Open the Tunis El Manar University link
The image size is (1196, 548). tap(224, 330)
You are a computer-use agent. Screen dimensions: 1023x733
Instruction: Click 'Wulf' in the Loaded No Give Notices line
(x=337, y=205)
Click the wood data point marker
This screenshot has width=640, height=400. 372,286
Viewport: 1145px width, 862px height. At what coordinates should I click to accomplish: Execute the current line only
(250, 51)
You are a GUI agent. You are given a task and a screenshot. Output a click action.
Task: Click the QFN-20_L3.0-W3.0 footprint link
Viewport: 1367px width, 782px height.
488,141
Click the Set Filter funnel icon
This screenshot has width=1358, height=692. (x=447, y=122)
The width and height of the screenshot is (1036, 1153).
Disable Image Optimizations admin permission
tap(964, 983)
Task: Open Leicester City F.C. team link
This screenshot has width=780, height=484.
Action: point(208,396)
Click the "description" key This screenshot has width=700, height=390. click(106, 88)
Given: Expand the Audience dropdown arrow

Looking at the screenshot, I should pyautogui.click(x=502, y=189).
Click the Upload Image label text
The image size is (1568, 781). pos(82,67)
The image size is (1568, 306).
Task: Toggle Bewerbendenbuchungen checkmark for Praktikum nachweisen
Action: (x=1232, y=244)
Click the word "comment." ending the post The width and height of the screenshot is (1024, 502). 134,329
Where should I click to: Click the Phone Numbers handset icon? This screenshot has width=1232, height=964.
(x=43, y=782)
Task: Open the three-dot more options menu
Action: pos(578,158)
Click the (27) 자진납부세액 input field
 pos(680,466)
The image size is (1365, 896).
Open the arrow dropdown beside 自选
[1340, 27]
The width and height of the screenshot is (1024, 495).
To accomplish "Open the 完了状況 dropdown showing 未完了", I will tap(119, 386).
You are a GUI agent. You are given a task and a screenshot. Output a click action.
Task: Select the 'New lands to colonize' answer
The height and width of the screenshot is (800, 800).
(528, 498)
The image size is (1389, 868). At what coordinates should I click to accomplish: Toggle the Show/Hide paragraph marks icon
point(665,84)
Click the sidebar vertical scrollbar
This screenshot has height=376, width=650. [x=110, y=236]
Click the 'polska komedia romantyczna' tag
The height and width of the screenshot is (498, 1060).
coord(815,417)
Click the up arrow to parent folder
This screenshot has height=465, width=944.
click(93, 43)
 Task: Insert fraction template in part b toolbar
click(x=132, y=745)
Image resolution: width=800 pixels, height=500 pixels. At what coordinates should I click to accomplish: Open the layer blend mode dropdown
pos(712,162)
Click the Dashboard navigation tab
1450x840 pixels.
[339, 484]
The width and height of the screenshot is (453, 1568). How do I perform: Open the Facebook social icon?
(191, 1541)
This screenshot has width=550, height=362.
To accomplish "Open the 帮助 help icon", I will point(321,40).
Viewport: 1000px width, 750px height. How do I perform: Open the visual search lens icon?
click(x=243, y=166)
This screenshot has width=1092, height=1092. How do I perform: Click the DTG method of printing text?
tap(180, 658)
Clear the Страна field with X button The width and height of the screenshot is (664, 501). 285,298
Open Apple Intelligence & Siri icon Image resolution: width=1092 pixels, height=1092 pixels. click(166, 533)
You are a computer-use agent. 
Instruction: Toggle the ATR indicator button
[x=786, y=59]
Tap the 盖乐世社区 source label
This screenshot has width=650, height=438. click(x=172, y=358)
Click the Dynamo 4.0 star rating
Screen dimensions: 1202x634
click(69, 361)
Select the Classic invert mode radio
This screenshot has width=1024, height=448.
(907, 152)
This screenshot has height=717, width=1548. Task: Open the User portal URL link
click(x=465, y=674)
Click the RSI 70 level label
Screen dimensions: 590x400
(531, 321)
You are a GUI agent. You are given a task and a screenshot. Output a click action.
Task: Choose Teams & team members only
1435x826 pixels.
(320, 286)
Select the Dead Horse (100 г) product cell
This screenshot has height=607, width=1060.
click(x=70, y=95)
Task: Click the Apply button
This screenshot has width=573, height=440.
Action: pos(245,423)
·····
■ **GOAL OF THE EXERCISE**
Copy every single line of the material above that holds "team".

■ **TASK RESULT**
Task: Open Leicester City F.C. team link
Task: Choose Teams & team members only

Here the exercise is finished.